Instructions for the task: Recast every line of the records below as a Markdown table with the columns No. and Line, numbering the rows and skipping blank lines. Leave the pictures out.

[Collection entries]
——————

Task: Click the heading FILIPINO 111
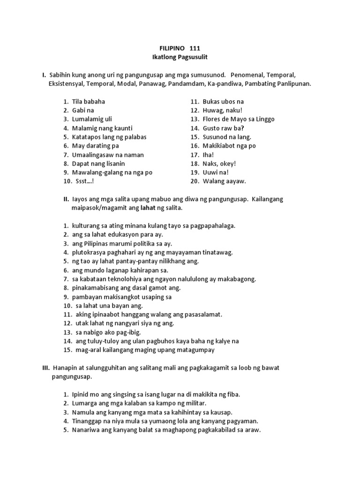tap(180, 48)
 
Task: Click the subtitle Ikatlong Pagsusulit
tap(180, 57)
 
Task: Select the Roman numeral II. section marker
tap(66, 199)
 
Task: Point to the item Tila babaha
tap(89, 101)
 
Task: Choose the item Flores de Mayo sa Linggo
tap(239, 119)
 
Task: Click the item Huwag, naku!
tap(222, 110)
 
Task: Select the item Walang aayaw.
tap(224, 181)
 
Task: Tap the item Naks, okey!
tap(219, 163)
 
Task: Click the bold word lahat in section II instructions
tap(141, 208)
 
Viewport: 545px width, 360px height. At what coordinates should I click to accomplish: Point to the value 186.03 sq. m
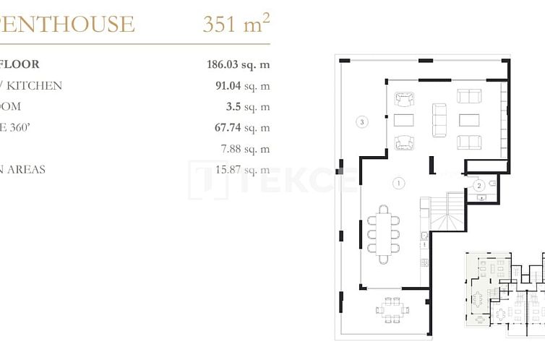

——————

Task response:
| No. | Line |
|---|---|
| 1 | Task: Click the heading FILIPINO 111 |
| 2 | tap(180, 48) |
| 3 | Task: Click the subtitle Ikatlong Pagsusulit |
| 4 | tap(180, 57) |
| 5 | Task: Select the Roman numeral II. section marker |
| 6 | tap(66, 199) |
| 7 | Task: Point to the item Tila babaha |
| 8 | tap(89, 101) |
| 9 | Task: Choose the item Flores de Mayo sa Linggo |
| 10 | tap(239, 119) |
| 11 | Task: Click the item Huwag, naku! |
| 12 | tap(222, 110) |
| 13 | Task: Select the item Walang aayaw. |
| 14 | tap(224, 181) |
| 15 | Task: Tap the item Naks, okey! |
| 16 | tap(219, 163) |
| 17 | Task: Click the bold word lahat in section II instructions |
| 18 | tap(141, 208) |
| 19 | Viewport: 545px width, 360px height. At what coordinates should I click to accomplish: Point to the value 186.03 sq. m |